When Seema Hingorani ascended to the position of interim CIO of New York City’s Bureau of Asset Management, where she once oversaw $150 billion in pension funds, she was immediately courted by a multitude of investment management firms.

“I got to meet pretty much every manager in the world, since they all wanted to come manage New York City’s money,” Hingorani says. “It was wonderful to meet everyone."

A veteran of the hedge fund industry, she began to look at the firms’ personnel charts. And that’s when she made a sobering discovery.

“What shocked me was that there were hardly any women on their investment teams,” she says. “I started to ask, ‘What’s going on? I don’t understand.’ And the refrain I got back from them is that they weren’t getting resumes from women.”

A 2013 study by Quantitative Management Associates found that women occupy only 10 percent of the senior roles in long-only institutional equity management. Earlier studies by the Harvard Business School found that women occupy just 9 percent of the senior roles in venture capital and 6 percent in private equity. At hedge funds, women represent merely 3 percent of the senior management.

30 By 30

In recent months, Hingorani has started “Girls Who Invest,” a nonprofit focused on instilling interest in investment management in young women and motivating them to take careers in financial services. The goal is “30 by 30” -- for 30 percent of the world’s capital to be managed by women by 2030.

“Right now, women manage less than 10 percent of the world’s investable capital,” Hingorani says. “In 15 years we’re going to reach that number; we can do it.”

Almost 75 years ago, “We can do it!” was the slogan of another great campaign to get women into the workforce during World War 2. Now Hingorani is speaking out about the issue of gender diversity in investment management.

She drew inspiration from another industry struggling with gender issues: coding and software development.

“There’s a nonprofit organization called ‘Girls Who Code,’” Hingorani says. “The idea there is to get more high school girls interested in pursuing degrees and careers in computer science. I thought, ‘Why don’t we have a Girls Who Invest?’”

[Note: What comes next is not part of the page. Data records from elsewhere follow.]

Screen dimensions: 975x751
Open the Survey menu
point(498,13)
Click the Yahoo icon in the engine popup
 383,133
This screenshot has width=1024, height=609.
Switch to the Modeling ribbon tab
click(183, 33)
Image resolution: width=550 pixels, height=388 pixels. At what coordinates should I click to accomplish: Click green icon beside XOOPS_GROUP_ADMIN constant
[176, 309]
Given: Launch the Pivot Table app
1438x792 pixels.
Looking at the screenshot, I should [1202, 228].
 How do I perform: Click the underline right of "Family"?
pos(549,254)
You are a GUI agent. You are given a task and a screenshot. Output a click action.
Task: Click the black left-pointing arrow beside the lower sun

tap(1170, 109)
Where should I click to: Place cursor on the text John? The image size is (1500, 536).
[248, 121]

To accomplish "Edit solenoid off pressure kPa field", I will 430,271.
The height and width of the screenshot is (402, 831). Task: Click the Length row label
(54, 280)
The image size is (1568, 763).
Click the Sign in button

Intending to shed light on the issue, Hingorani proposed the organization in a Bloomberg column last year.

“I had no intention of starting a nonprofit organization at the time I wrote the op-ed; I just wanted to start a conversation,” Hingorani says. “Right away, though, I received hundreds of e-mails from men and women in our business, college professors, business school professors, high school principals, saying that they wanted to help. I met the most incredible people.”

Pilot Program

This summer, Hingorani has worked to put her idea into practice.

“We’re starting with college first, with rising sophomores and juniors,” she says. “We’re going to do a four-week summer intensive training program with 30 women in our pilot [program]. We will hire business school professors to come in and teach core finance concepts, core valuation skills, capital markets and the ecosystem of asset management. Then we’re going to bring in speakers and industry practitioners to get these young women excited about our industry. That way they can then meet senior women and men in our business who they can start building relationships with."

The program will also offer lessons on interview skills, presentation skills and financial ethics.

“I wanted these other skills, not just the hard skills,” Hingorani says. “After the program, the women are going to get a certificate saying you went through the Girls Who Invest program and they can put that on their resumes. Then when investment firms come to campus to recruit these women, they will see that they went through our program and will be very interested in hiring them."

Hingorani has already developed a road map for slowly expanding Girls Who Invest. In year two, she tentatively plans on bringing 100 young women to New York City for an immersive training program. Year three will expand the pool of participants again, using regional sites in cities like New York, Chicago and Los Angeles.

“We’re going to bring these women together, get them excited about our industry and then connect them with firms that will be interviewing candidates like them,” Hingorani says.